James published the story Daisy Miller in 1878, and his growing reputation was further secured with the publication of The Portrait of a Lady.
“During James’s lifetime, readers were often drawn to his novels and short stories for their accounts of passionate friendships, love affairs, and marriages that were unhappy and rife with conflict,” the Postal Service notes. “His contemporaries also admired his realistic and thoughtful portrayals of women, especially strong, autonomous heroines failed by men and betrayed by other women.”
James wrote 20 complete novels as well as many short stories, works of literary criticism, plays and biographies.
Among his other well-known works are the 1886 novel The Bostonians, and the 1898 novella The Turn of the Screw.
The expatriate writer became a British subject in 1915 and died in London the following year on Feb. 28, 1916. His ashes were returned to the United States and interred in Cambridge, Mass.
The Postal Service will offer two uncacheted first-day covers for the Henry James stamp; one with a standard black first-day cancel, the other with a digital color postmark that features the author’s name and a row of books representing his lifetime of work.
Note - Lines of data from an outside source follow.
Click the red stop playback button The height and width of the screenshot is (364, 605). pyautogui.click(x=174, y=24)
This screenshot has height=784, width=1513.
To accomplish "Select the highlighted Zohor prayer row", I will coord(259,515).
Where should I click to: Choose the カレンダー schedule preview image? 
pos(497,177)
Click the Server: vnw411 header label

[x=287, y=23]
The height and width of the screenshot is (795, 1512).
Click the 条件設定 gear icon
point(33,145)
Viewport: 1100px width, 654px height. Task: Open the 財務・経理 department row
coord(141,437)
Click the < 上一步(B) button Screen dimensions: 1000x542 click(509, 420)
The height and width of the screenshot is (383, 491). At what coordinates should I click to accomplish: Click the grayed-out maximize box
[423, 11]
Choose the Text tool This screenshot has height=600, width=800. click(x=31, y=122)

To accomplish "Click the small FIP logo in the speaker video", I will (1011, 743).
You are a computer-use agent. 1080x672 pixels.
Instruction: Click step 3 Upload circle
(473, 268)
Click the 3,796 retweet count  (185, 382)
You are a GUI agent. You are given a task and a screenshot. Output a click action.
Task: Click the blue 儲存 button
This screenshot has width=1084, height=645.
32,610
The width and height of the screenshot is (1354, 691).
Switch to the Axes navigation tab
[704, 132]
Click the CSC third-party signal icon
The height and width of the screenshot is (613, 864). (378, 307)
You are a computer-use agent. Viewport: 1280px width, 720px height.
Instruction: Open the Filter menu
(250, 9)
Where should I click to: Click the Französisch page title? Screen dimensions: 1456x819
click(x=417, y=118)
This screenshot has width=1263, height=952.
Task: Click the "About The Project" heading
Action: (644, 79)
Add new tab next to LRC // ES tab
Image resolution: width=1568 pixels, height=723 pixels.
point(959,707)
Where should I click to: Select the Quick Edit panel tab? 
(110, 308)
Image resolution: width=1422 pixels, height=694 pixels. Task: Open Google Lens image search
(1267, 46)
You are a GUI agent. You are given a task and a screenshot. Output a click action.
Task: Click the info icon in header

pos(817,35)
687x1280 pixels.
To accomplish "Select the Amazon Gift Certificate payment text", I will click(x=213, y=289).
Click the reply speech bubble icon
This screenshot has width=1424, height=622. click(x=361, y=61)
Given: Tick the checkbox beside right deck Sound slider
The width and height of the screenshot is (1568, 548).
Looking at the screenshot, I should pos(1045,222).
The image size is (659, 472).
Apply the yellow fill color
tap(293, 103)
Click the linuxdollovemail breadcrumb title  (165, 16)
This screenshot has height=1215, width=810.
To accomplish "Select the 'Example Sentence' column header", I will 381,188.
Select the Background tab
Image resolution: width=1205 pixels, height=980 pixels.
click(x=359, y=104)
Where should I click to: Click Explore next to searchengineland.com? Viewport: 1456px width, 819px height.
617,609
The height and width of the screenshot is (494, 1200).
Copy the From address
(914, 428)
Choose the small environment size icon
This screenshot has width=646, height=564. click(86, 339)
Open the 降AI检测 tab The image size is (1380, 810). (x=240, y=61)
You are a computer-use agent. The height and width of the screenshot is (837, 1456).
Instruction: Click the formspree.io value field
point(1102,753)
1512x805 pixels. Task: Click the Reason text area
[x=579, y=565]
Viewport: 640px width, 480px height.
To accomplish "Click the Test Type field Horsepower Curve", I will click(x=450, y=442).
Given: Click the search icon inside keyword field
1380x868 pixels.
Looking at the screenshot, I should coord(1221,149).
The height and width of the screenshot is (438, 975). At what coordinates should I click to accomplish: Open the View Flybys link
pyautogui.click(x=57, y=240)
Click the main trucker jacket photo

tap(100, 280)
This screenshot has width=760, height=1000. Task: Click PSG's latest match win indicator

Technical details for the Henry James three-ounce rate stamp and first-day cancel ordering information are given below.
Nondenominated (89¢) Henry James three-ounce rate stamp
FIRST DAY— July 31, 2016; city— Dulles, Va., and nationwide.
DESIGN: artist— Kate Sammons, Los Angeles, Calif.; designer, typographer and art director— Antonio Alcala, Alexandria, Va.; modelers— Sandra Lane and Michelle Finn; series— Literary Arts.
PRINTING: process— offset with microprinting; printer and processor— Banknote Corporation of America, Browns Summit, N.C.; press— Alprinta 74; inks— cyan, magenta, yellow, black and Pantone Matching System 129 yellow; paper— phosphor tagged, overall; gum— self-adhesive; print quantity— 20 million stamps; format— panes of 20, from 240-subject cylinders; size— 1.42 inches by 0.84 inches (image); 1.56 inches by 0.98 inches (overall); 7.24 inches by 5.92 inches (full pane); 21.72 inches by 11.84 inches (press sheet); plate numbers— “B” followed by five single digits; marginal markings— plate numbers in four corners of pane (front); “©2015 USPS,” USPS logo, plate position diagram, bar code, promotional text (back); USPS item No.— 119404.
First-day cancel ordering information
Collectors requesting first-day cancels are encouraged to purchase their own stamps and affix them to envelopes. The first-day cover envelopes should be addressed for return (a removable label may be used), and mailed in a larger envelope addressed to Henry James Stamp, Special Events, 22403 Randolph Drive, Dulles, VA 20103-9998. Requests for first-day cancels must be postmarked by Oct. 1.
The Postal Service’s uncacheted FDC for the Henry James stamp is item No. 119416 at $1.33. USPS order numbers for stamps and FDCs also appear in Linn’s 2016 U.S. Stamp Program.